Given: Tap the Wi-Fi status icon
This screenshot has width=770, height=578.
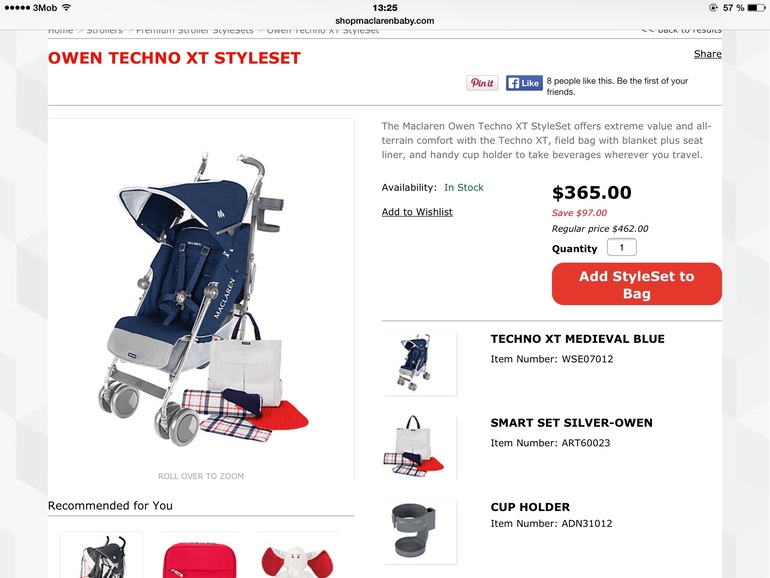Looking at the screenshot, I should pyautogui.click(x=67, y=7).
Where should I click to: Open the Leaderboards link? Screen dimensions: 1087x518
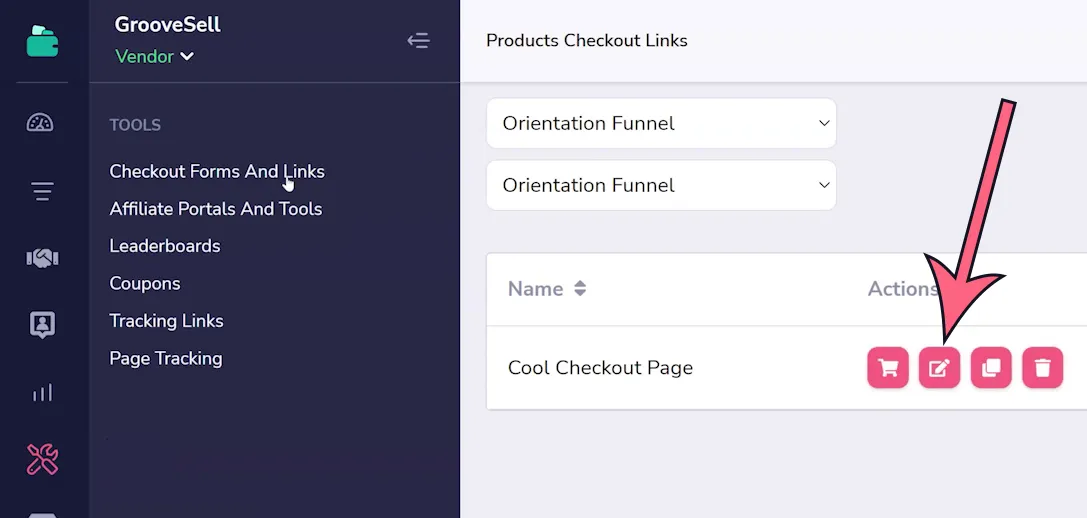[165, 246]
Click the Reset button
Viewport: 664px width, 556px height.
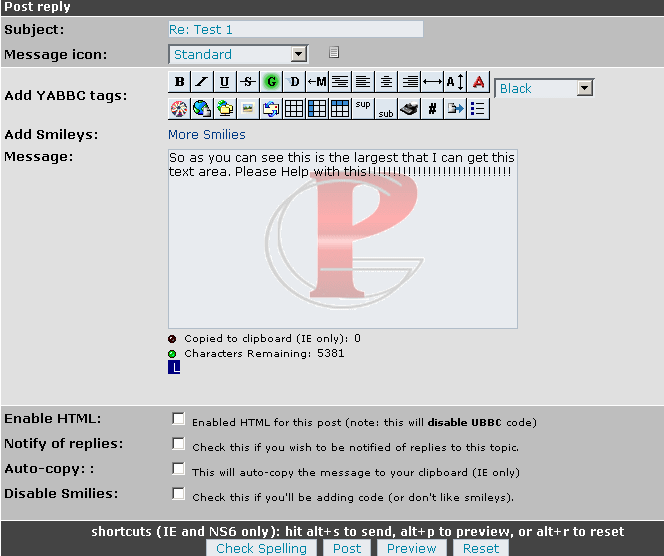coord(480,548)
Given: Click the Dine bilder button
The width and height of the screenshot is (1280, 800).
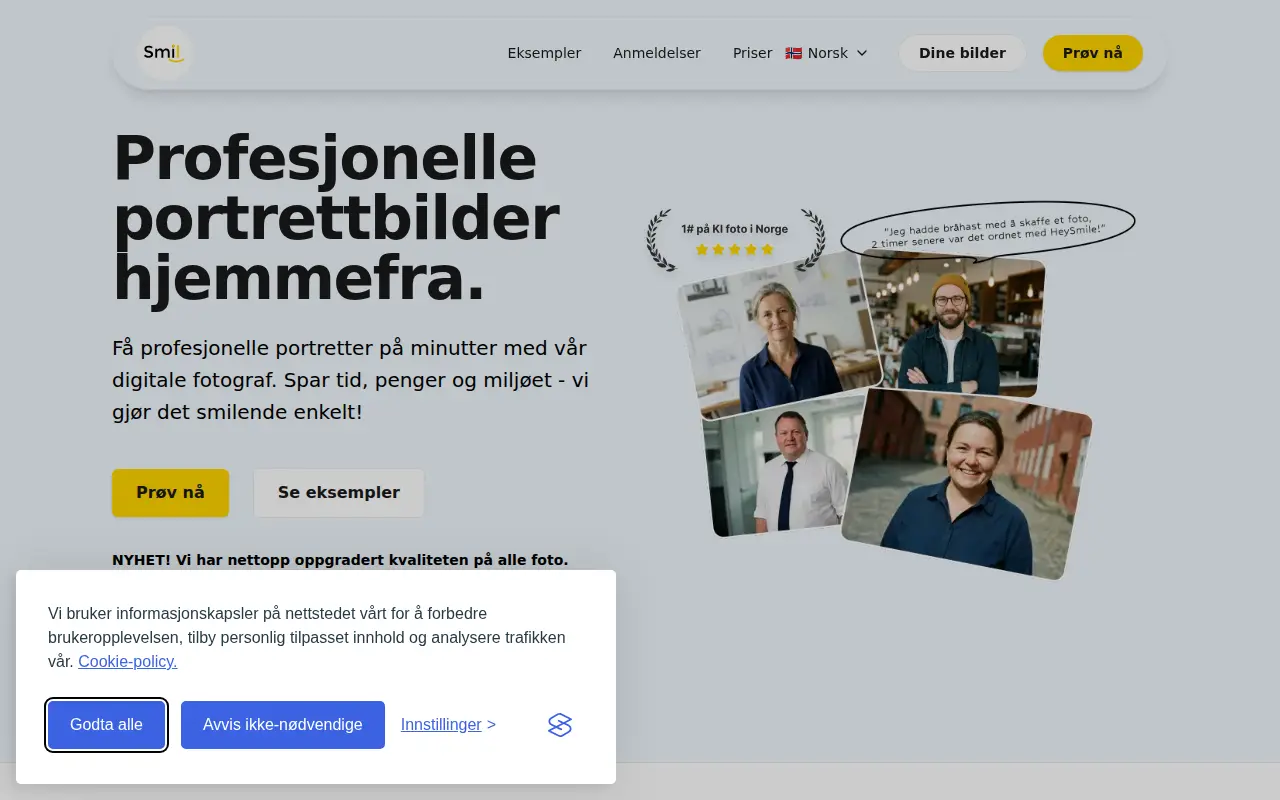Looking at the screenshot, I should click(962, 53).
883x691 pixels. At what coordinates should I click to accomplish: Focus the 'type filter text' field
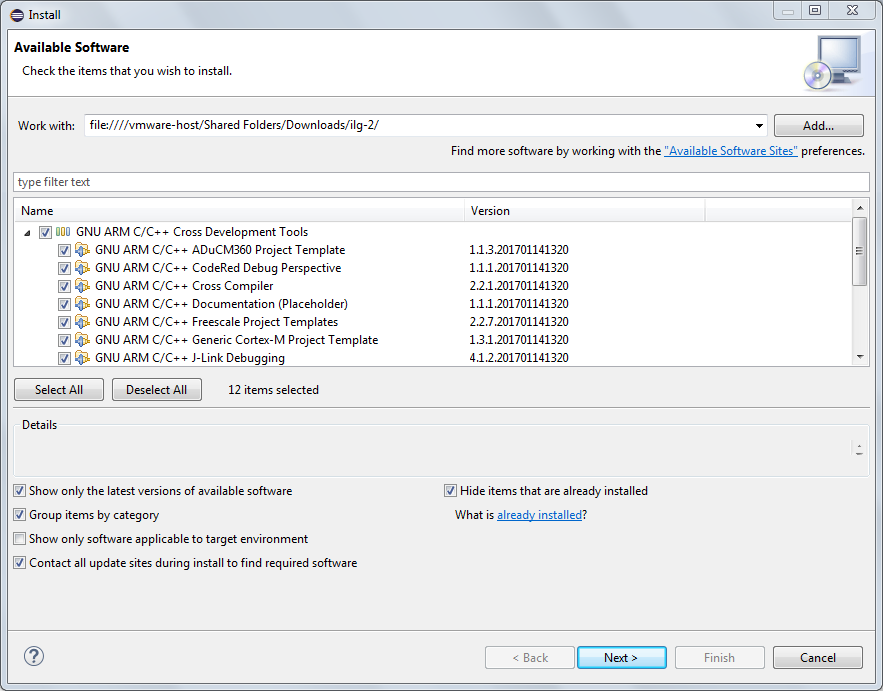click(x=440, y=182)
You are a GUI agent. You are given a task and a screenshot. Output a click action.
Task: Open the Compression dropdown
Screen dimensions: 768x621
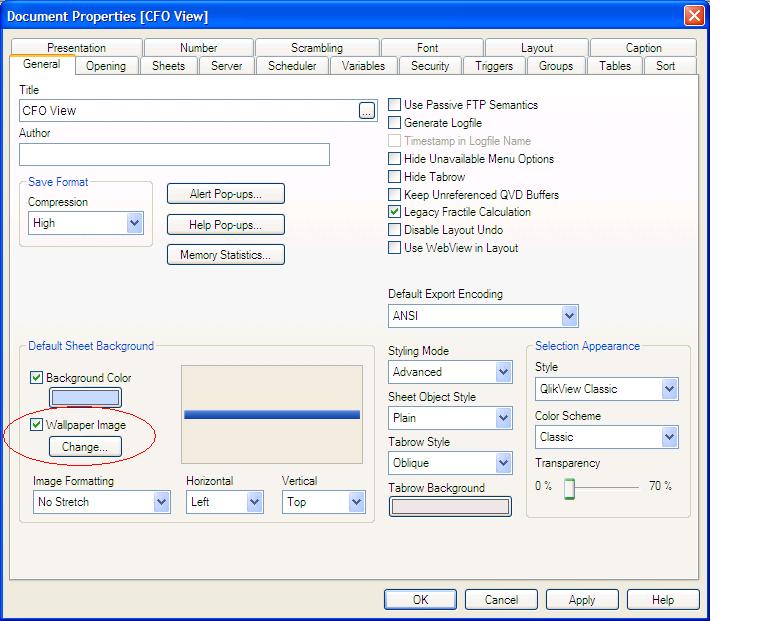pyautogui.click(x=135, y=224)
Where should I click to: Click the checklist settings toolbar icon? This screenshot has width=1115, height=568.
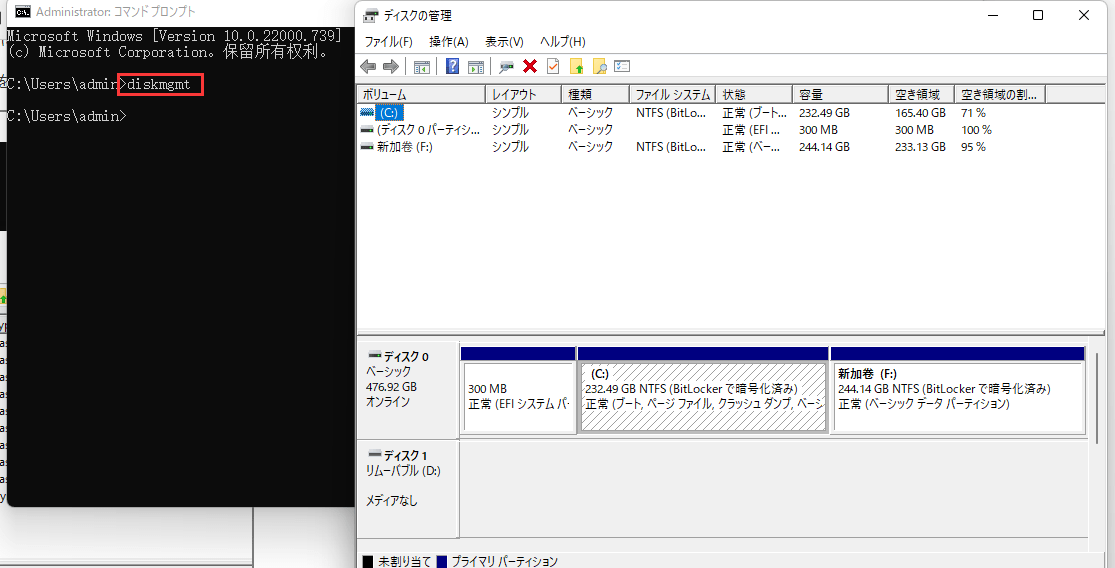[x=622, y=67]
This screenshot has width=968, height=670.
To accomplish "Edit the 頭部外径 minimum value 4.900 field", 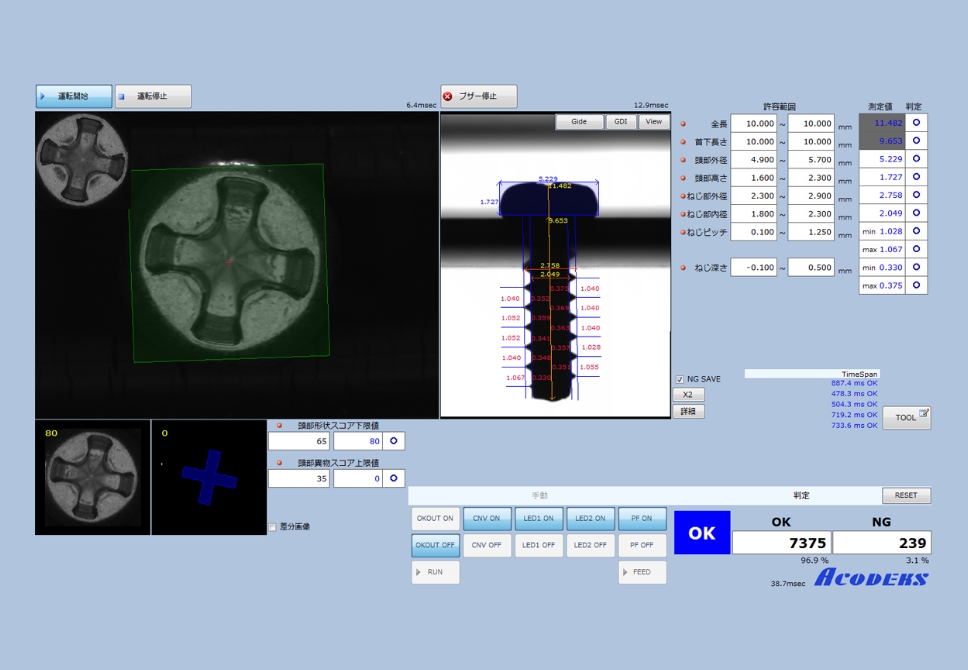I will (753, 160).
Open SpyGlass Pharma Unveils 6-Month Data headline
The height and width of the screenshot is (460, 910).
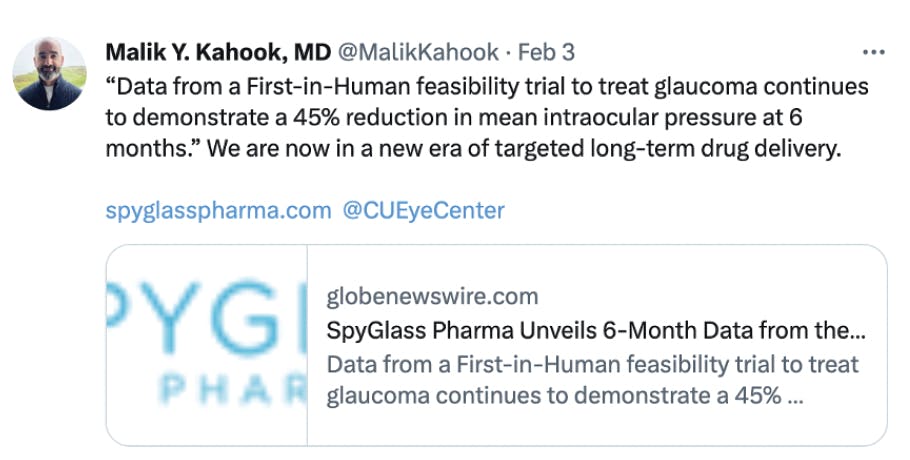click(596, 330)

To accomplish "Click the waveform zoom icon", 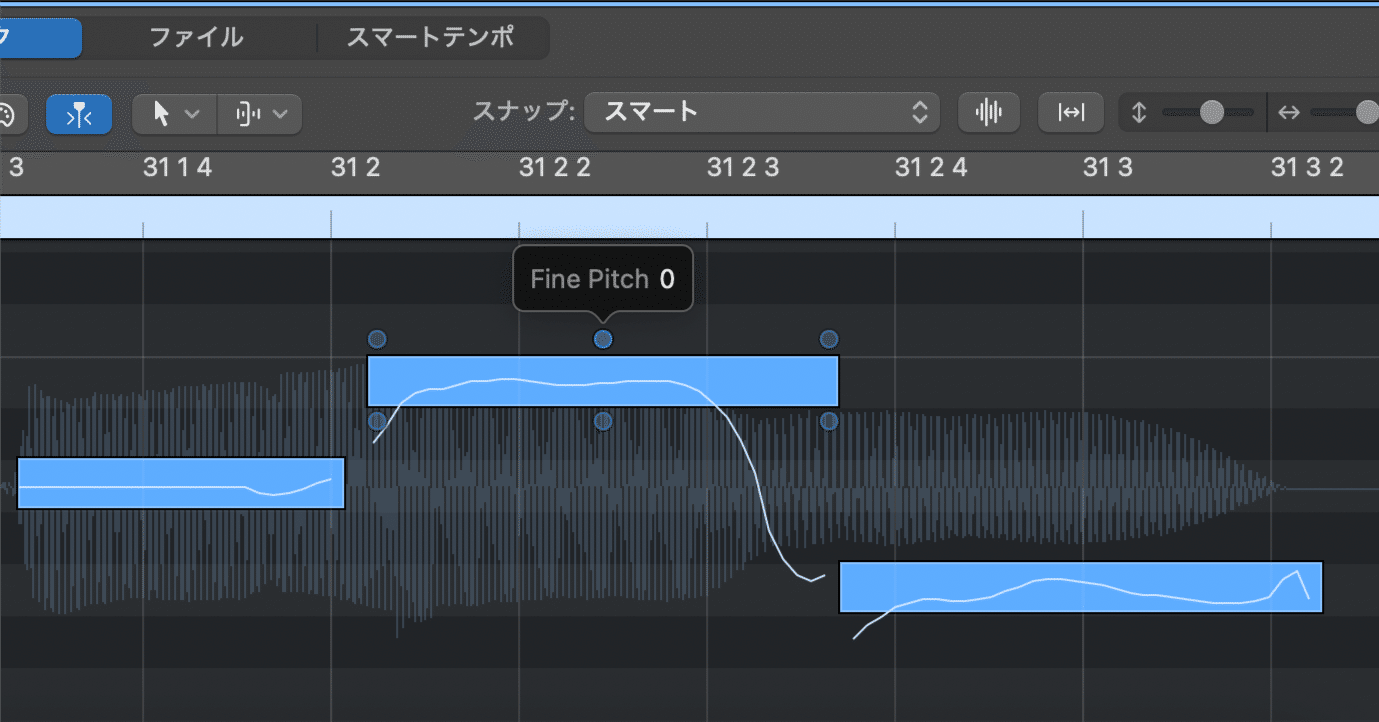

○ ○ ○

**WHAT NEEDS TO BE DONE**
What lines in the listing above contain the word "button"? Show each one.

**RESPONSE AREA**
Click the Reset button
Given: Click the Dine bilder button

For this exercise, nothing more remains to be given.